Royalties. The federal government encourages invention and original creations in the ten regional laboratories, assisting all types of geniuses — artists, authors, and scientists — and protecting their patents. In return the government takes one half the profits realized from all such inventions and creations, whether pertaining to machines, books, artistry, plants, or animals.
Inheritance tax. The federal government levies a graduated inheritance tax ranging from one to fifty per cent, depending on the size of an estate as well as on other conditions.
Military equipment. The government earns a considerable sum from the leasing of military and naval equipment for commercial and recreational usages.

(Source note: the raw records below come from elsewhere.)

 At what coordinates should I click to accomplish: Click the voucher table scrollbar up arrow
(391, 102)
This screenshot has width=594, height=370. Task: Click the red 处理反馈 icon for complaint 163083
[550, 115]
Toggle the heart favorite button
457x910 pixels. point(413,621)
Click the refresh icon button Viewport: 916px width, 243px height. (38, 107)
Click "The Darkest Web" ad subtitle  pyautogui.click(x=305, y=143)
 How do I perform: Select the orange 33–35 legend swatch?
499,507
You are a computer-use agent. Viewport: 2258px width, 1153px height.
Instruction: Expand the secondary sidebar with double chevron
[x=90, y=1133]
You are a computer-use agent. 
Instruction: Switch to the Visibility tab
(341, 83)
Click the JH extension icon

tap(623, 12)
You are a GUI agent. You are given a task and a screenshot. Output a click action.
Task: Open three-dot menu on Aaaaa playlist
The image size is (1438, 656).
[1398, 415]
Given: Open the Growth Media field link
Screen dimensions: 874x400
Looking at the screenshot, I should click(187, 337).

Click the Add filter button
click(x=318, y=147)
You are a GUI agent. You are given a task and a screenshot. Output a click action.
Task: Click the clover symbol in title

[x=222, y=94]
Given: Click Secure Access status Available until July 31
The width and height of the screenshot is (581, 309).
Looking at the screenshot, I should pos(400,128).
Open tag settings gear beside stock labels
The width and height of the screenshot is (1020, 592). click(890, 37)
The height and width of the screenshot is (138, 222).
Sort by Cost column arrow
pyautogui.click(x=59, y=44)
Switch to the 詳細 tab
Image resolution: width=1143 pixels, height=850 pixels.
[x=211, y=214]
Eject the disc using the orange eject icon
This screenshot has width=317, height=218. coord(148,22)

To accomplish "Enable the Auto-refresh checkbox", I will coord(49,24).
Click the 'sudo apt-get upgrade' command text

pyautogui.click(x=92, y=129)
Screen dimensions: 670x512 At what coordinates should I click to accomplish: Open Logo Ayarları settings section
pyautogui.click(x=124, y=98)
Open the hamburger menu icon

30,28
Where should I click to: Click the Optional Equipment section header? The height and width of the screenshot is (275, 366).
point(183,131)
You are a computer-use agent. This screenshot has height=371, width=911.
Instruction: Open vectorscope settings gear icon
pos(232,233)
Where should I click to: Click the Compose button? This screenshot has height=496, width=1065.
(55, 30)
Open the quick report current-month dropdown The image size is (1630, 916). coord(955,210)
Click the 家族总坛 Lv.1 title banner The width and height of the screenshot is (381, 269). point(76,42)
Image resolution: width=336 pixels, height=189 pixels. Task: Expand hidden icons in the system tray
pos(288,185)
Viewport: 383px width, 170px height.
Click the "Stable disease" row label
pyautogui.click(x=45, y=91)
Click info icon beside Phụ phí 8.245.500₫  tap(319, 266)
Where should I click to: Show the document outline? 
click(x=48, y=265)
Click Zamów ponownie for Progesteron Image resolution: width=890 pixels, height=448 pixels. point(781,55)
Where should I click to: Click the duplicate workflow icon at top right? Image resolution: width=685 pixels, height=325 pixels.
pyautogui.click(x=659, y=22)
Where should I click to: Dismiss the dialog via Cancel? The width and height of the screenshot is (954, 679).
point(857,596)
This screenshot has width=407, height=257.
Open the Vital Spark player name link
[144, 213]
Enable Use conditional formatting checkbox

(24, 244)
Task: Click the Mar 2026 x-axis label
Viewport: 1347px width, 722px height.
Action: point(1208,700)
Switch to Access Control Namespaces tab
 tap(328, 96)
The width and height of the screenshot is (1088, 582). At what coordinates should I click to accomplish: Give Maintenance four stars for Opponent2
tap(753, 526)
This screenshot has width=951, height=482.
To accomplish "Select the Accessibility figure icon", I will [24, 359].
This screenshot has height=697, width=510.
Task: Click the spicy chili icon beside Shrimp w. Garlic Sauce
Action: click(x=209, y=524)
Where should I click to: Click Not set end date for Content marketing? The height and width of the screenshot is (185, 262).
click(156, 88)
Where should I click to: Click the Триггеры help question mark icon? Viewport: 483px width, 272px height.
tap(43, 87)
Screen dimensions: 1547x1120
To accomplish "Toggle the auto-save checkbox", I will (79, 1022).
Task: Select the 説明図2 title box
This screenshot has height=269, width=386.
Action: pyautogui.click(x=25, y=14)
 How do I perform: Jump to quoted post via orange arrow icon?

Natural resources. The income from natural resources, when not fully required for the specific purposes designated in the charter of federal statehood, is turned into the national treasury.
72:7.8
Just now this superior government is planning to establish ambassadorial relations with the inferior peoples, and for the first time a great religious leader has arisen who advocates the sending of missionaries to these surrounding nations. We fear they are about to make the mistake that so many others have made when they have endeavored to force a superior culture and religion upon other races. What a wonderful thing could be done on this world if this continental nation of advanced culture would only go out and bring to itself the best of the neighboring peoples and then, after educating them, send them back as emissaries of culture to their benighted brethren! Of course, if a Magisterial Son should soon come to this advanced nation, great things could quickly happen on this world.